Each line from the first line of the entries through the line holding "The height and" is to be restated word for word; nothing else, and no picture, belongs in the answer.

**Material to process**
※

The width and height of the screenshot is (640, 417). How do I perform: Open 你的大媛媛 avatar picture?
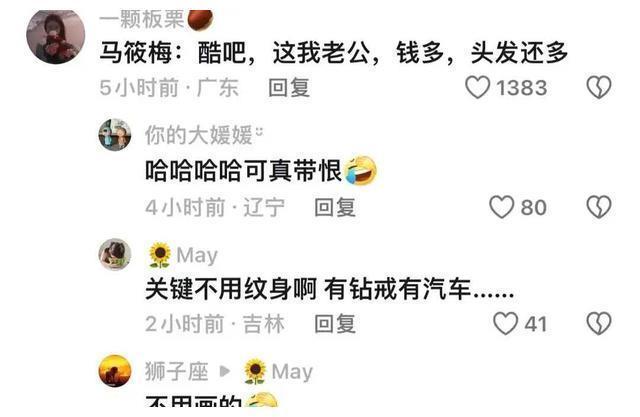[x=115, y=135]
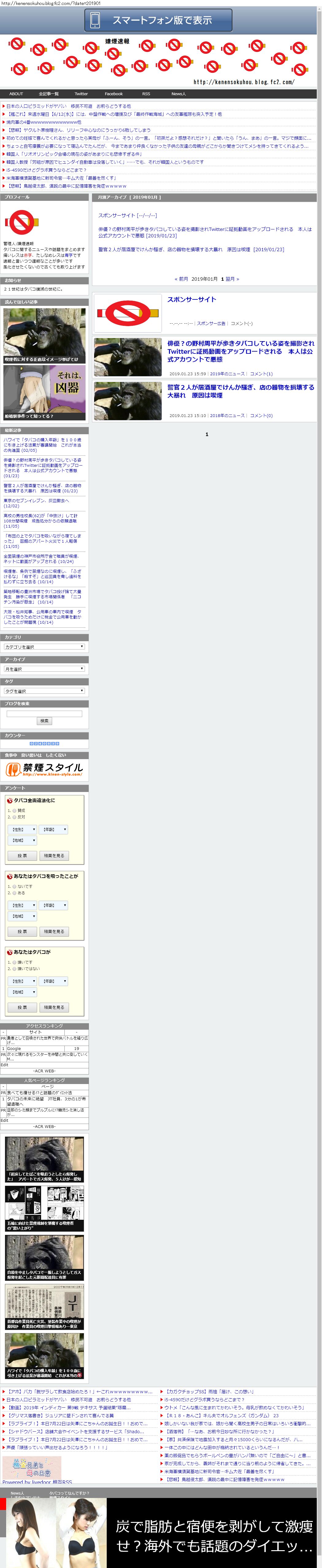
Task: Open the 月を選択 archive dropdown
Action: click(x=44, y=668)
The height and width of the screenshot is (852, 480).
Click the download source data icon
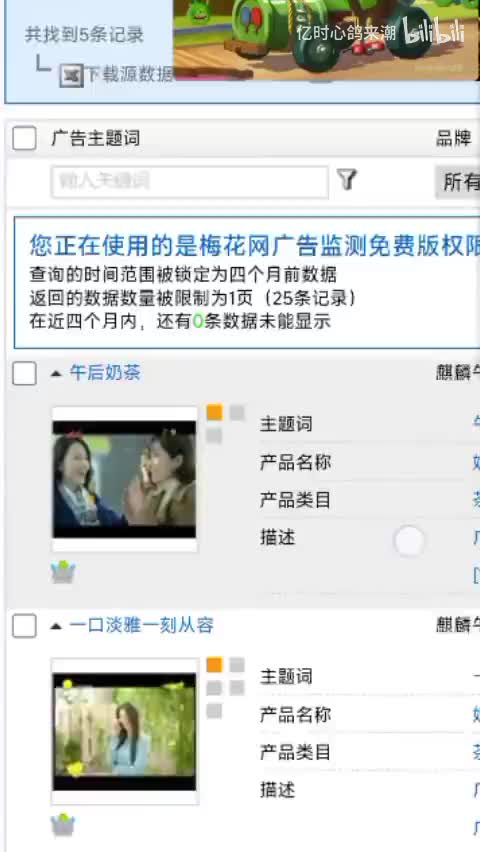click(71, 74)
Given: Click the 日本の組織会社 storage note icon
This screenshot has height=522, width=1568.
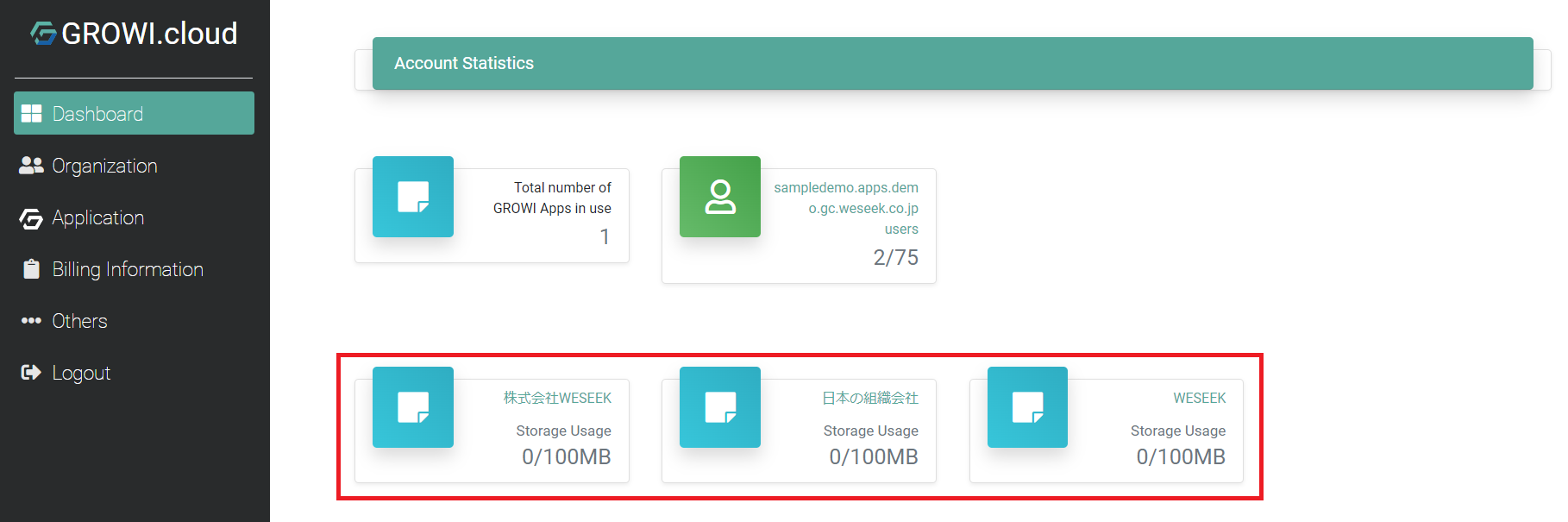Looking at the screenshot, I should tap(720, 407).
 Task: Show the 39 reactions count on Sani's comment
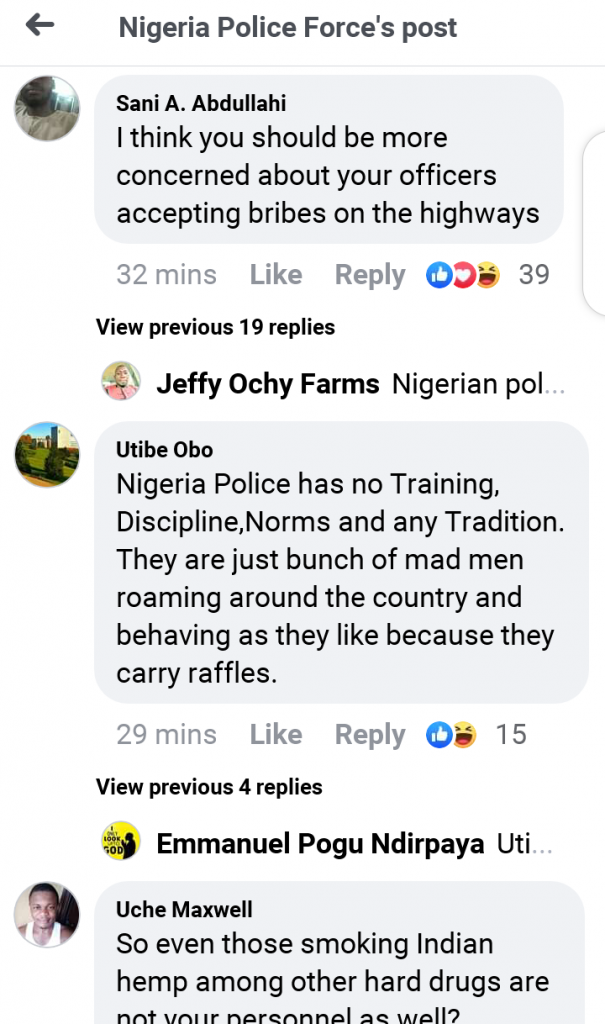pos(534,275)
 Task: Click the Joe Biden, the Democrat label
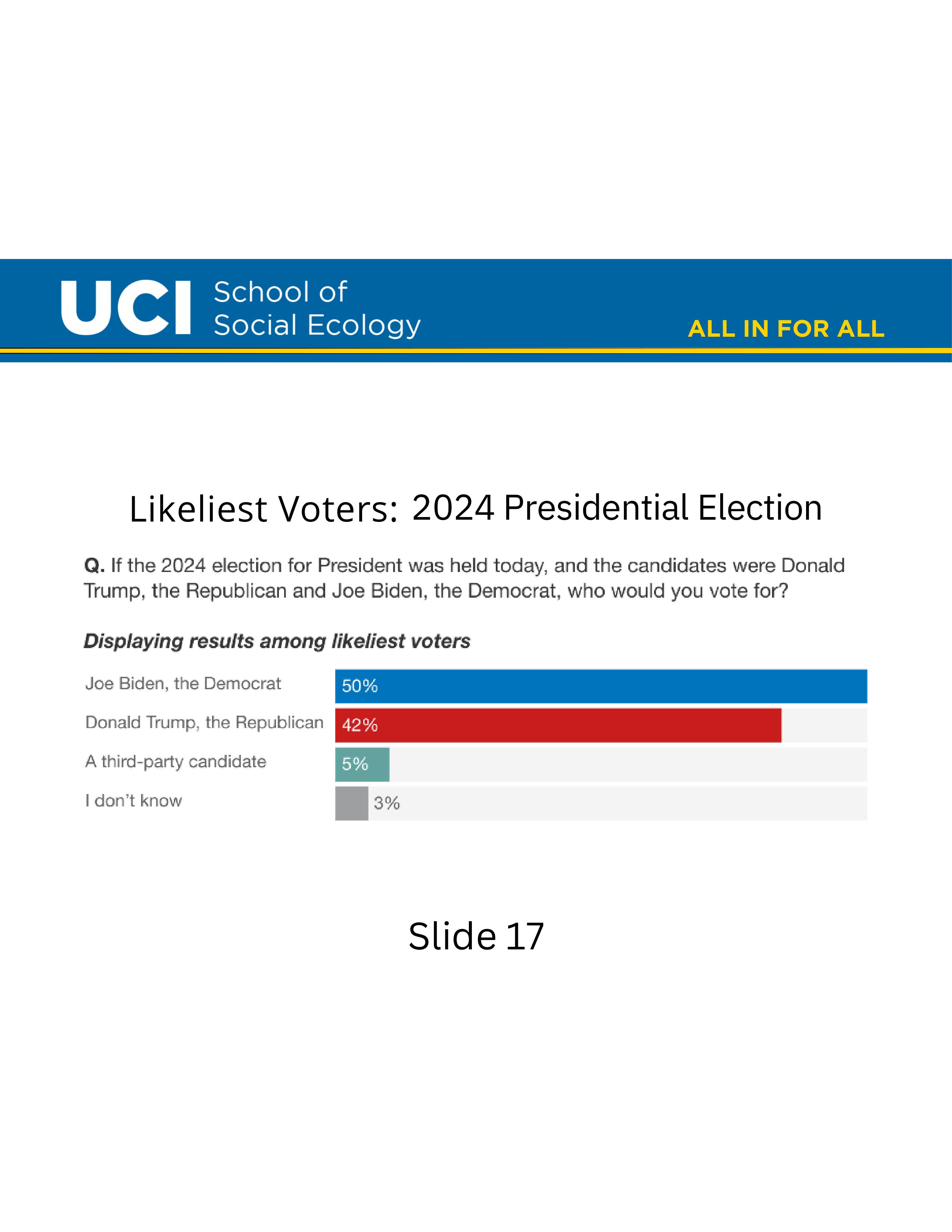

※

**Solution for this task**
The width and height of the screenshot is (640, 417). How do I perform: Open 你的大媛媛 avatar picture?
[x=115, y=135]
Task: Open the 月を選択 archive dropdown
Action: click(x=44, y=668)
The height and width of the screenshot is (852, 480).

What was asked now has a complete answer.